Il y a des voyages qui s’imposent comme une évidence. Et d’autres qui se dessinent lentement, presque à notre insu. Celui-ci appartient à la seconde catégorie.
Automne 2024. Nous avons pris la route vers l’Italie.
Avec l’envie de descendre vers le sud, de suivre la lumière, et de nous laisser guider par les paysages.
Ce n’était pas notre premier voyage en Italie – loin de là. Nous avions déjà parcouru la Toscane et l’Ombrie à plusieurs reprises. Alors, cette fois, nous les avons seulement effleurées. Non par manque d’intérêt, mais parce qu’il nous semblait plus juste d’aller ailleurs… ou d’y revenir autrement.
L’itinéraire s’est dessiné au fil des contraintes et des envies : des étapes raisonnables – cinq à six cents kilomètres au maximum -, quelques lieux que nous souhaitions revoir, comme Assise… et, entre les deux, l’appel des Pouilles, comme un aimant.
De la Toscane au talon des Pouilles, en passant par la côte amalfitaine ou par les collines de l’Ombrie, ce voyage nous a menés bien au-delà des images attendues.

✧ L’Italie autrement
Il y a l’Italie des cartes postales. Celle que l’on connaît déjà, même sans y être allé.
Et puis il y a une autre Italie. Plus discrète. Parfois plus rugueuse. Moins immédiatement séduisante — mais infiniment plus troublante.

Nous l’avons croisée au fil des routes secondaires, dans des villages presque silencieux, dans des paysages marqués par le temps… et parfois par les crises.
Dans les Pouilles, par exemple, des champs d’oliviers décimés par une maladie invisible. Ailleurs, des centres historiques d’une richesse incroyable, presque ignorés des grands circuits.
Cette Italie-là ne se donne pas immédiatement. Elle se laisse apprivoiser.
✧ Habiter les lieux
Au fil des étapes, une évidence s’est imposée : la manière de voyager change profondément ce que l’on perçoit. Habiter certains logements, même pour quelques jours. Prendre le temps. Observer les rythmes, la lumière, les silences.
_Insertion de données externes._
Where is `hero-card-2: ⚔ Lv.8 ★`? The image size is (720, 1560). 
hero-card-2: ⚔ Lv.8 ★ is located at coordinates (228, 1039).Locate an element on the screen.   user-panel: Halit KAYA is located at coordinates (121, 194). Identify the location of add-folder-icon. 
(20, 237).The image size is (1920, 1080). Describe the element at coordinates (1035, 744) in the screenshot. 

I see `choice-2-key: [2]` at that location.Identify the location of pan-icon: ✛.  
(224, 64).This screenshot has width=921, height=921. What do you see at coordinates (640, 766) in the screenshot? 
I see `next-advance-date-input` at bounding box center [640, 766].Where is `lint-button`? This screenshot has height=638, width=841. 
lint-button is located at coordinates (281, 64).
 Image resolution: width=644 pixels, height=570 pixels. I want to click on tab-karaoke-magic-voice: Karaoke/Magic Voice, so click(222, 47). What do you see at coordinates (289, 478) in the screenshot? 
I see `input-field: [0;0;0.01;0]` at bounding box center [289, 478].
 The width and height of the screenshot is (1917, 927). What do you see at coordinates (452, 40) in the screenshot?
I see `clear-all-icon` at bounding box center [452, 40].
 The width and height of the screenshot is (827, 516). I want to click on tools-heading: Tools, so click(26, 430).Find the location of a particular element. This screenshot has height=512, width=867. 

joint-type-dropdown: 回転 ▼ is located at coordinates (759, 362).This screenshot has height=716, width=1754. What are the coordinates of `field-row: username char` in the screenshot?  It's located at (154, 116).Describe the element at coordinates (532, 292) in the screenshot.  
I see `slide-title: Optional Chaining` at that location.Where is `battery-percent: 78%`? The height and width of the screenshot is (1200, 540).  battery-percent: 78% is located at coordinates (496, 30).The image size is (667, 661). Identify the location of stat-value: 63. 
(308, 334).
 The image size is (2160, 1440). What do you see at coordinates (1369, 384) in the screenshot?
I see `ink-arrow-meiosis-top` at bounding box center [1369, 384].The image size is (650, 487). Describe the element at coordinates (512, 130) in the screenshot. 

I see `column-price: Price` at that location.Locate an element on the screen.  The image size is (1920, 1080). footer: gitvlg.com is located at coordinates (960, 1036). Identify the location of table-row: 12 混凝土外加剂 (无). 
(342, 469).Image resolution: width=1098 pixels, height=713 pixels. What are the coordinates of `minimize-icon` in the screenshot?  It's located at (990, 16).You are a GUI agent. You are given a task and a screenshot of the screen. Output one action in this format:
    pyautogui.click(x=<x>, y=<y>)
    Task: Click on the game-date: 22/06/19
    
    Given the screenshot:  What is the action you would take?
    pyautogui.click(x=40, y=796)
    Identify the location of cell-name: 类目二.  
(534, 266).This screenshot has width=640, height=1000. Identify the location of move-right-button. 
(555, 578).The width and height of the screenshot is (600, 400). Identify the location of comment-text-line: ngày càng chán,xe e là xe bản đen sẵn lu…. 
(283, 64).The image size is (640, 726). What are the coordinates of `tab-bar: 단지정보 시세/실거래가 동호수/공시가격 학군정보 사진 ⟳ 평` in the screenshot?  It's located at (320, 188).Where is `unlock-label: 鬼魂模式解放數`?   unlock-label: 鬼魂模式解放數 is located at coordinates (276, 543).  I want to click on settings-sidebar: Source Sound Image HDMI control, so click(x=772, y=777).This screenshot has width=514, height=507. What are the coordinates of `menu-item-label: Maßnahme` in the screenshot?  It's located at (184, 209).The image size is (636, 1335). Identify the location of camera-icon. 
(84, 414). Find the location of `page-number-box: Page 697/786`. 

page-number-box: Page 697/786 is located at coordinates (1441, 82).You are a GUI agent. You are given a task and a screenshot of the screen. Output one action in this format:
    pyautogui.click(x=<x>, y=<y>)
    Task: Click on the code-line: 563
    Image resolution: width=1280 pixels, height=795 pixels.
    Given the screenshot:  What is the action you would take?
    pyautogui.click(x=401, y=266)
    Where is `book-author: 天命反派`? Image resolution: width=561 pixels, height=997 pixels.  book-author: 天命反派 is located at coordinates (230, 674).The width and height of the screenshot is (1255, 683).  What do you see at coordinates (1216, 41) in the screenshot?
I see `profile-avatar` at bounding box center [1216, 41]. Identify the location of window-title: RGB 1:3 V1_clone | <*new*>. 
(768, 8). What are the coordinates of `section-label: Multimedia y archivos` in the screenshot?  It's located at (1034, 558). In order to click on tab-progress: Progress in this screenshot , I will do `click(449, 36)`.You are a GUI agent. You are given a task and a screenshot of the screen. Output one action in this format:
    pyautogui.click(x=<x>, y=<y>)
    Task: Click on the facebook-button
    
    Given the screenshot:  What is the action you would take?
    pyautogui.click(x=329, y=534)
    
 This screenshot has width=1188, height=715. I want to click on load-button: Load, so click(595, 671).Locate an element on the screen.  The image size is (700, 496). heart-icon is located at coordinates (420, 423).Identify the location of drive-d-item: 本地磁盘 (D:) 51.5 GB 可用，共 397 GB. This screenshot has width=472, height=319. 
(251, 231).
Une pajara dans le Salento. Un trullo au cœur des Pouilles. Un appartement avec vue sur la côte amalfitaine. Un agriturismo au cœur des vignes dans le sud de la Toscane. Chaque lieu raconte autre chose que les sites visités. Il ancre le voyage.
✧ Prendre les chemins de traverse
Nous avons souvent quitté les axes principaux. Sans objectif précis. Juste pour voir.
C’est là, souvent, que quelque chose se joue. Dans ces routes étroites, ces villages à peine traversés, ces instants sans programme.
Des fragments.
Des impressions.
Des “miettes”, pourrait-on dire.
✧ Une Italie contrastée
Ce voyage nous a aussi confrontés à des contrastes saisissants. La beauté presque écrasante de certains paysages. La richesse artistique, jusque dans des lieux secondaires.

Et, en parallèle, des signes de fragilité. Des territoires abîmés. Des équilibres précaires.
L’Italie émerveille. Mais elle interroge aussi.
✧ Carnet de route
Au fil des semaines à venir, ce voyage se dévoilera par fragments — au gré des articles, sans forcément suivre l’ordre du parcours.
- La côte étrusque et la Toscane moins connue
- La côte amalfitaine et Pompéi
- Le Salento
- Le cœur des Pouilles et la vallée d’Itria
- Le Gargano
- Un bref retour en Ombrie
Chaque étape peut se lire indépendamment.
Mais ensemble, elles dessinent le portrait d’un voyage… et peut-être une autre manière de regarder l’Italie.
✧ Ce qui reste
Avec le recul, ce ne sont pas forcément les lieux les plus célèbres qui reviennent en mémoire.
Mais une lumière. Une route. Un silence. Un détail.
Quelque chose de plus fragile, plus diffus. Et sans doute plus durable.